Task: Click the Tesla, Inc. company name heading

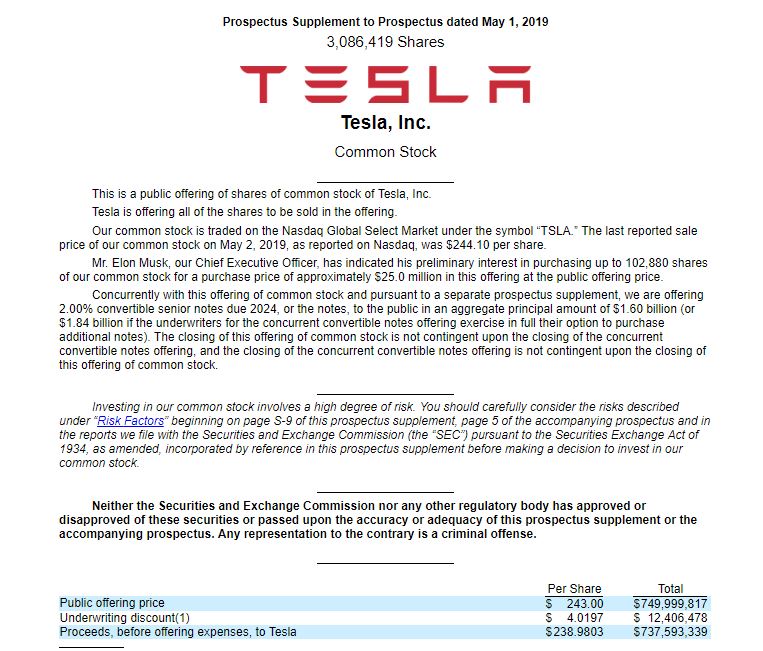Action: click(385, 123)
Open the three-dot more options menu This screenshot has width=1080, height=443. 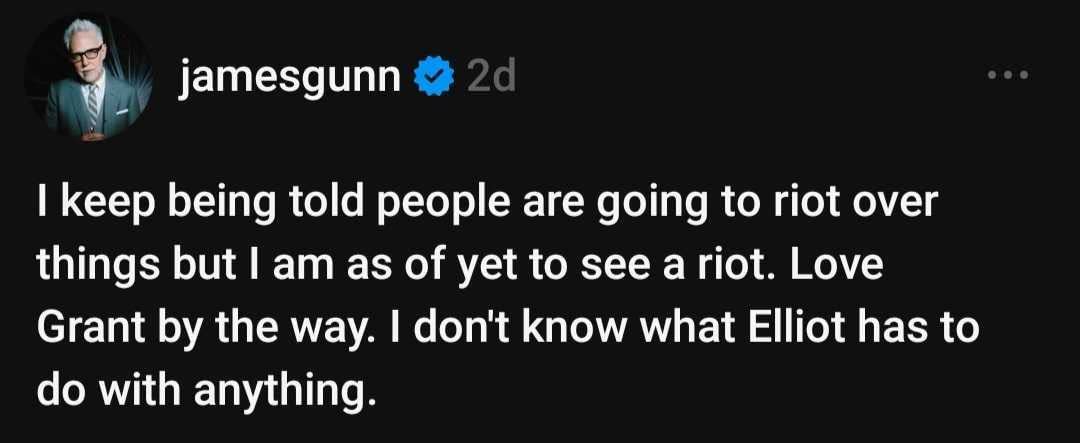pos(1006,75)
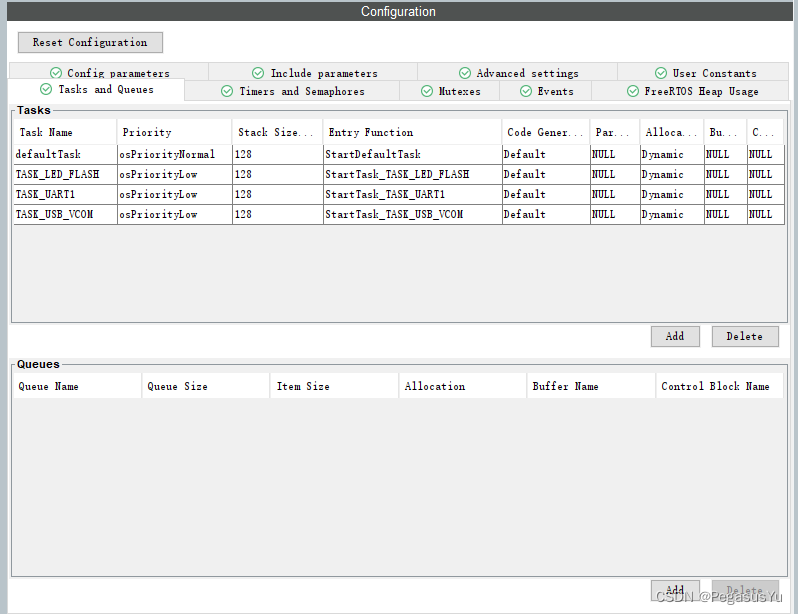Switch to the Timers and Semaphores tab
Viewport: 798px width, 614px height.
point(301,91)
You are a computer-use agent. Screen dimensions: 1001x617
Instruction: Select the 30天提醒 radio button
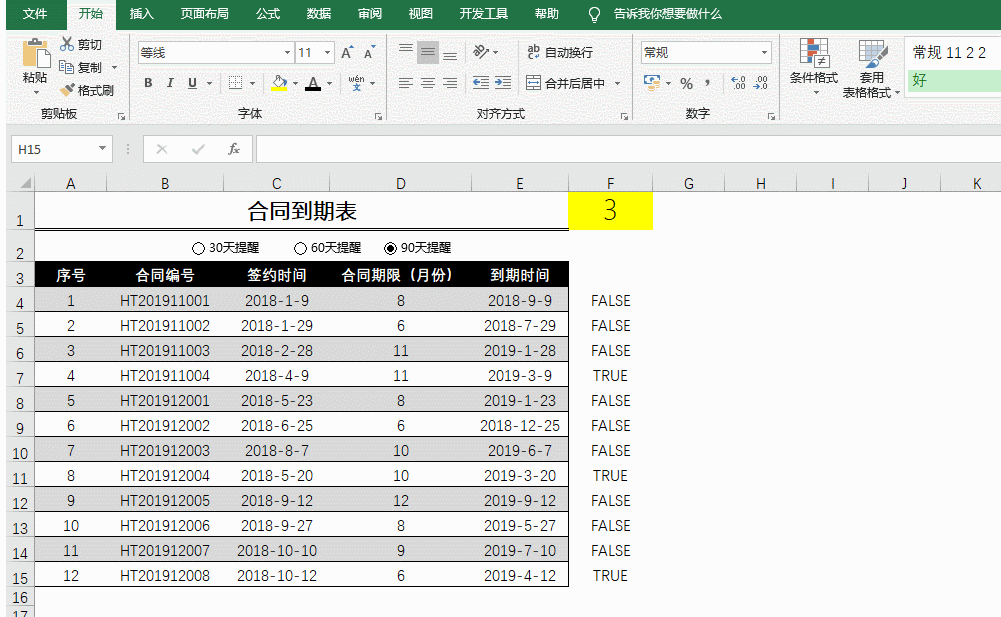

====

◆ Work request:
Without any pictures, restate word for word only the lines from the one with "You are a computer-use" through the end of the listing.

◆ Solution:
You are a computer-use agent. Screen dimensions: 1001x617
Instruction: Select the 30天提醒 radio button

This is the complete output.